*Excerpt provided*
Claims that the government "cheated" on carbon emissions made headlines recently, but those in the know said this was actually old news. It's a sign reporting on the issue needs to change, an international expert in climate change journalism tells Mediawatch.

Listen to podcast HERE

Paula Bennett in New York questioned on New Zealand's used of "junk carbon credits" by TVNZ's Q+A show last weekend Photo: screenshot

When Climate Change Minister Paula Bennett signed a global climate change agreement at the UN in New York on Earth Day, she said it was "a huge achievement" for New Zealand.

But lately the headlines here have highlighted how little New Zealand has achieved in cutting emissions.

Paula Bennett had told the UN New Zealand was aiming for 90 percent of electricity from renewable sources by 2025, but on Tuesday RNZ reported industry insiders saying that was highly unlikely.

And even before she left for New  York, the government's emissions policy was under fire

"The government can no longer bluff its way with the help of unreliable carbon credits,” the Dominion Post said in a strongly-worded editorial.

The paper wasn’t alone in castigating the government over the trade in so-called junk carbon credits overseas.

How did this come to light?

*Stated task*
Answer the following from the carbon emissions article above.
(a) On what day did Paula Bennett sign the global climate change agreement at the UN in New York?
(b) What percentage of electricity from renewable sources did she tell the UN New Zealand was aiming for, and by what year?
(c) Which newspaper said in an editorial that the government "can no longer bluff its way with the help of unreliable carbon credits"?

*Record excerpts*
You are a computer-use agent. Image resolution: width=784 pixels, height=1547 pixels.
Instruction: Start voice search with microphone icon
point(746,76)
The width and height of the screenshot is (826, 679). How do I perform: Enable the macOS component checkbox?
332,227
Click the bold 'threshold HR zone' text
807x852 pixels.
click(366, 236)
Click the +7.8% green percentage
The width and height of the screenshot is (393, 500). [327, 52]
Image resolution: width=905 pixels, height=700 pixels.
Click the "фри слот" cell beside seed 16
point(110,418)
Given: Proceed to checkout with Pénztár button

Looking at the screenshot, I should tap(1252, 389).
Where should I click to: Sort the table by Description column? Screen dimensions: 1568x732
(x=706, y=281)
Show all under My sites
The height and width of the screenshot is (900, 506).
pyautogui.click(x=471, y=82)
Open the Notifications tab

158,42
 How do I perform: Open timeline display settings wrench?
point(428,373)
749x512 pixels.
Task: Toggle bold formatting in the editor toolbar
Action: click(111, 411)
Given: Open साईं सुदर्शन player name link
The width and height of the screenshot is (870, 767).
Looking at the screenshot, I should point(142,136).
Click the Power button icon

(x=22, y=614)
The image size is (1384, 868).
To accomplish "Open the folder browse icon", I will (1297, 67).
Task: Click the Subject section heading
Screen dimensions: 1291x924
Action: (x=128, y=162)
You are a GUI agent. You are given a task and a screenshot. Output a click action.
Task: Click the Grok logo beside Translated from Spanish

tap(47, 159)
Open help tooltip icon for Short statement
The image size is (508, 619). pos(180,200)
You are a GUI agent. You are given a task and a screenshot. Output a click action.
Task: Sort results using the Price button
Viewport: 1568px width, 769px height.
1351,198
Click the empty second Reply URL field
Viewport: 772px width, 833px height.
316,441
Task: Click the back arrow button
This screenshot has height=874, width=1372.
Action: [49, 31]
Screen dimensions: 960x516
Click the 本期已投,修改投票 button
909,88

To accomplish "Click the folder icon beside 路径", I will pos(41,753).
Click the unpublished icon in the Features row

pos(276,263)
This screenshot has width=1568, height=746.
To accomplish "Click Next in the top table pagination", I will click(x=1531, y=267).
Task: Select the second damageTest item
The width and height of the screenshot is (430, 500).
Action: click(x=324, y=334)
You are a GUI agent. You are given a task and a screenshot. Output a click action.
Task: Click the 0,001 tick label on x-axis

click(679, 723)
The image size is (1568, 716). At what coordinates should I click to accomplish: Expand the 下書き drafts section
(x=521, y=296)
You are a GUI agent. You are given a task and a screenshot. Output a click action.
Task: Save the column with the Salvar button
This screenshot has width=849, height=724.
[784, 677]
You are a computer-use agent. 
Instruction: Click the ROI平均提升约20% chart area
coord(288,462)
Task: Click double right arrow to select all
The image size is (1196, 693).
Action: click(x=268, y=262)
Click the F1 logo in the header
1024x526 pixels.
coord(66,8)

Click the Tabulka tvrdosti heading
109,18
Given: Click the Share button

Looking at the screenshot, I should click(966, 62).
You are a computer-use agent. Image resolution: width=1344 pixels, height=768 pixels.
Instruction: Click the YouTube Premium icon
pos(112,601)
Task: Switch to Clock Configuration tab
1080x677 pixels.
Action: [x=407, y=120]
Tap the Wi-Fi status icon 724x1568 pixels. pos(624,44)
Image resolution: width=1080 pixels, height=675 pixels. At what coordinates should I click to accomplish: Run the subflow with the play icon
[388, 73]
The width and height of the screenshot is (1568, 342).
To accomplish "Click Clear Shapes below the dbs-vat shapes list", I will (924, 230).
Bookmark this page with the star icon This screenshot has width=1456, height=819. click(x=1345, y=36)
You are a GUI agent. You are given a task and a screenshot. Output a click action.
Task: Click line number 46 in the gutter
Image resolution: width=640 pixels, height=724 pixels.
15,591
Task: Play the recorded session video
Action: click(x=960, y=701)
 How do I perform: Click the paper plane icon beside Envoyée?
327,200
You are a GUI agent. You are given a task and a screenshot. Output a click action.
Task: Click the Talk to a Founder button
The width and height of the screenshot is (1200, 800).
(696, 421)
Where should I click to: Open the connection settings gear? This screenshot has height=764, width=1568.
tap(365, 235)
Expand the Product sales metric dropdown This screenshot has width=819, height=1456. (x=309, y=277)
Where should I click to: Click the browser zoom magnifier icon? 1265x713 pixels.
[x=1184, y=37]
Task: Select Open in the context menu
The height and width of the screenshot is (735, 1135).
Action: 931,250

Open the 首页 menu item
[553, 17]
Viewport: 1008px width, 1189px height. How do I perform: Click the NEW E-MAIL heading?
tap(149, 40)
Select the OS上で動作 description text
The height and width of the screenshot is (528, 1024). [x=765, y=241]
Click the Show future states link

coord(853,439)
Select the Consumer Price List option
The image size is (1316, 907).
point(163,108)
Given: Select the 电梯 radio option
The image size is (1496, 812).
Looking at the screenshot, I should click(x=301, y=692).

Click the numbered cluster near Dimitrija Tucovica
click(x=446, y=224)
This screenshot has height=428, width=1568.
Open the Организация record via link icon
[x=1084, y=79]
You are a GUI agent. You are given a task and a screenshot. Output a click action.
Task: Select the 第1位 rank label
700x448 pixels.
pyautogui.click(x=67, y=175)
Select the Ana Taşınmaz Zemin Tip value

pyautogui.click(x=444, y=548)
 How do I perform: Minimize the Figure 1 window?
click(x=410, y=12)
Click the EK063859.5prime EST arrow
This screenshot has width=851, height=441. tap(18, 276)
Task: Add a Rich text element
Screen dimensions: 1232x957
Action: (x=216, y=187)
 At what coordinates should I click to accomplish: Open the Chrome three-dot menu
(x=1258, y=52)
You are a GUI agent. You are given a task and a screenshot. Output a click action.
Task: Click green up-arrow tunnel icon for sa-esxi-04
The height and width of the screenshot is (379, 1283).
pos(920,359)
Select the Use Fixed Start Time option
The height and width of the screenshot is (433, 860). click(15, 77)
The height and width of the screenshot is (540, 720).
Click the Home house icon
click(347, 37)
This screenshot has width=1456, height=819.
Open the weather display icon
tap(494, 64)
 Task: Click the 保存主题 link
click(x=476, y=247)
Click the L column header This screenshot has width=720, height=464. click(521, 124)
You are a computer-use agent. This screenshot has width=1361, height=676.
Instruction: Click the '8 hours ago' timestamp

*Reply to the task*
(a) Earth Day.
(b) 90 percent, by 2025.
(c) The Dominion Post.